▶ **DIRECTIONS**
Among the lines below, how many have the word "header"? The reply is that number alone.

▶ **THE INPUT**
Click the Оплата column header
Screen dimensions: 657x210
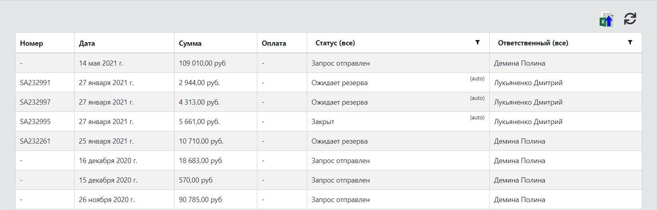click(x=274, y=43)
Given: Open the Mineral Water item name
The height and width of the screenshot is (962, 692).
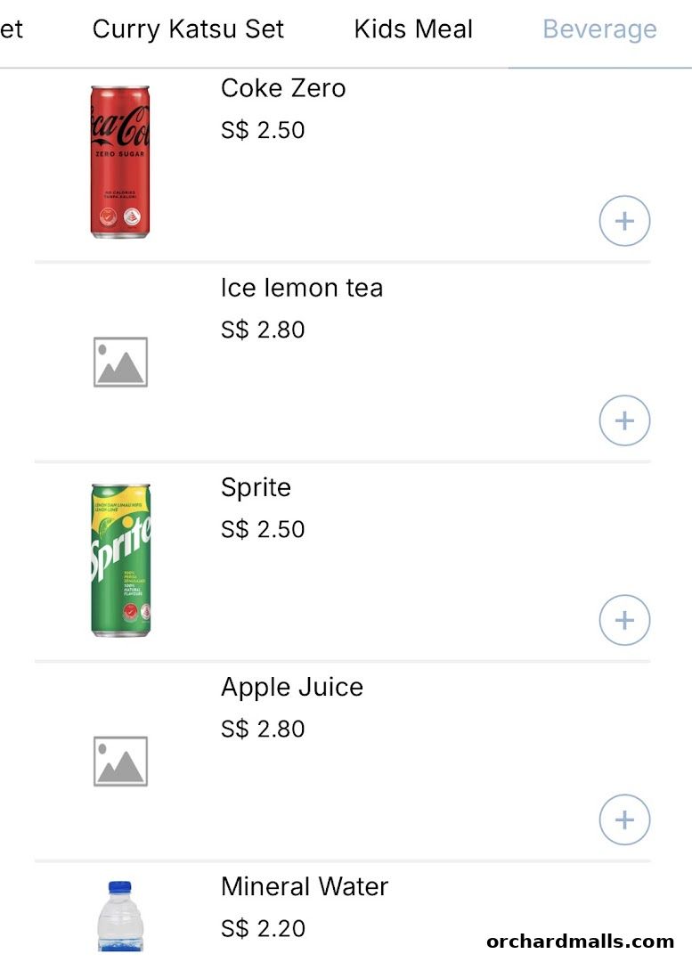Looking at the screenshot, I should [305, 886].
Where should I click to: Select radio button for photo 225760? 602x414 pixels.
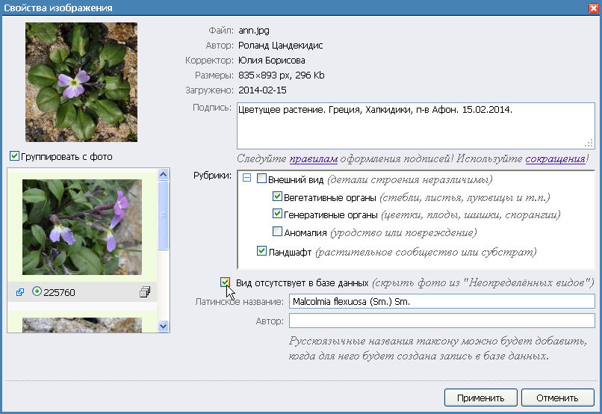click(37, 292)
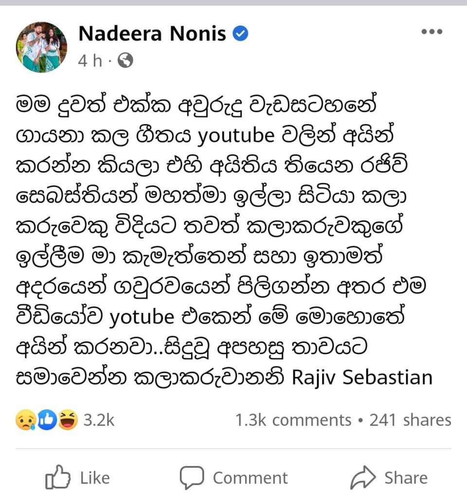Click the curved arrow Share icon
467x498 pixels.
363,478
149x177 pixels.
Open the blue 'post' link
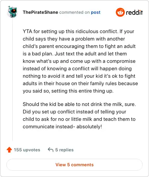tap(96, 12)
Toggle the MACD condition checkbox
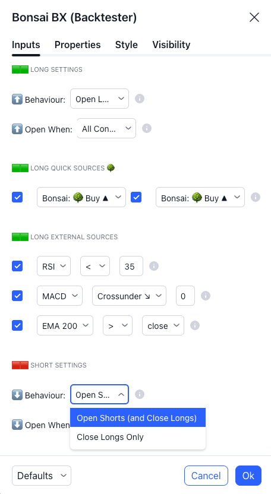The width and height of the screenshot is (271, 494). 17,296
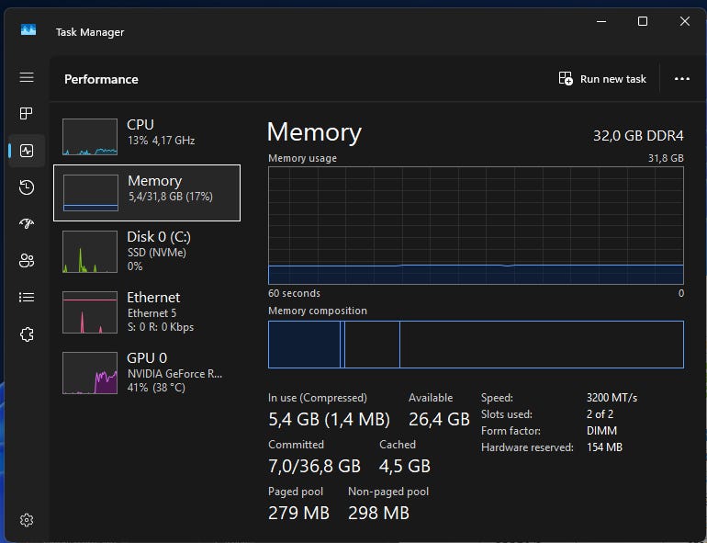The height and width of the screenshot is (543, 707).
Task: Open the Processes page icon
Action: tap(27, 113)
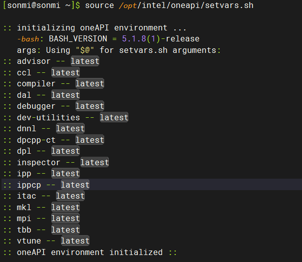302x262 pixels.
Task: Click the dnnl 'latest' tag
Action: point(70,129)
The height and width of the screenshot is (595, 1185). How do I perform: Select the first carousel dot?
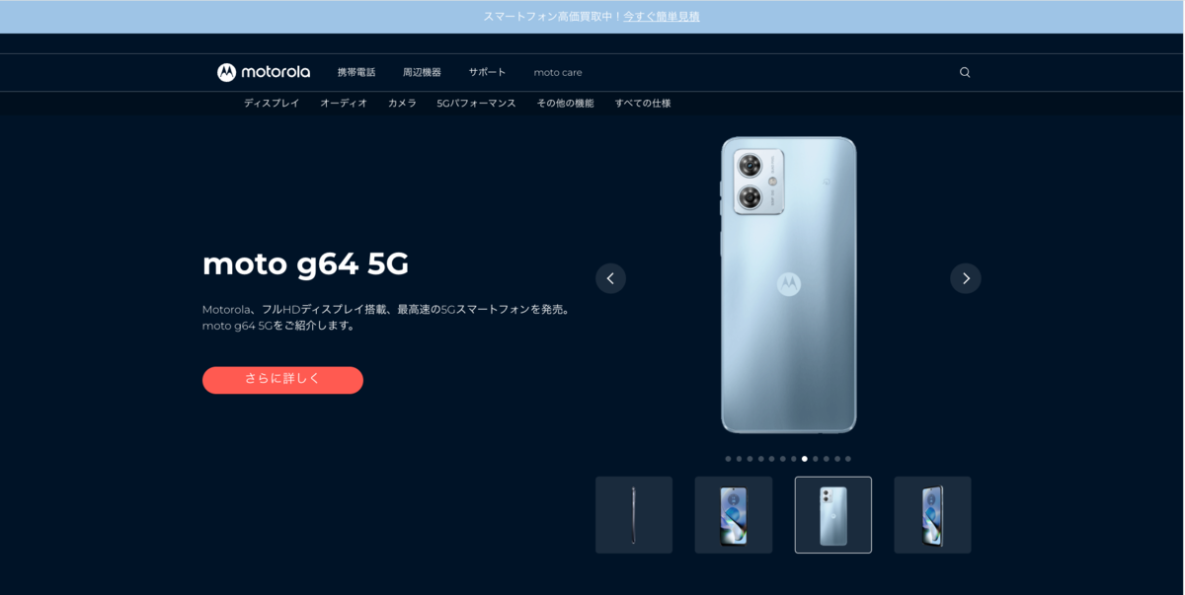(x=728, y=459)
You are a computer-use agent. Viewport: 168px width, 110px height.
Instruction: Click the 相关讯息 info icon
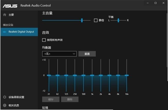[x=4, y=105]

...

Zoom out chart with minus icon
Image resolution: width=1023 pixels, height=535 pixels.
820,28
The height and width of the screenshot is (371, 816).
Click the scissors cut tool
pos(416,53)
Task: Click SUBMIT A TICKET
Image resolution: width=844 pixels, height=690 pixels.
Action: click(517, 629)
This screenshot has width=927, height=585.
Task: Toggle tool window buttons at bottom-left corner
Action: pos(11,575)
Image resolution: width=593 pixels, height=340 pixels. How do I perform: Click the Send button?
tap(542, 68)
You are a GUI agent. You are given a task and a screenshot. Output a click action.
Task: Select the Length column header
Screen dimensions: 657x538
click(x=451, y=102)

▶ **ANSWER FOR THE TASK**
2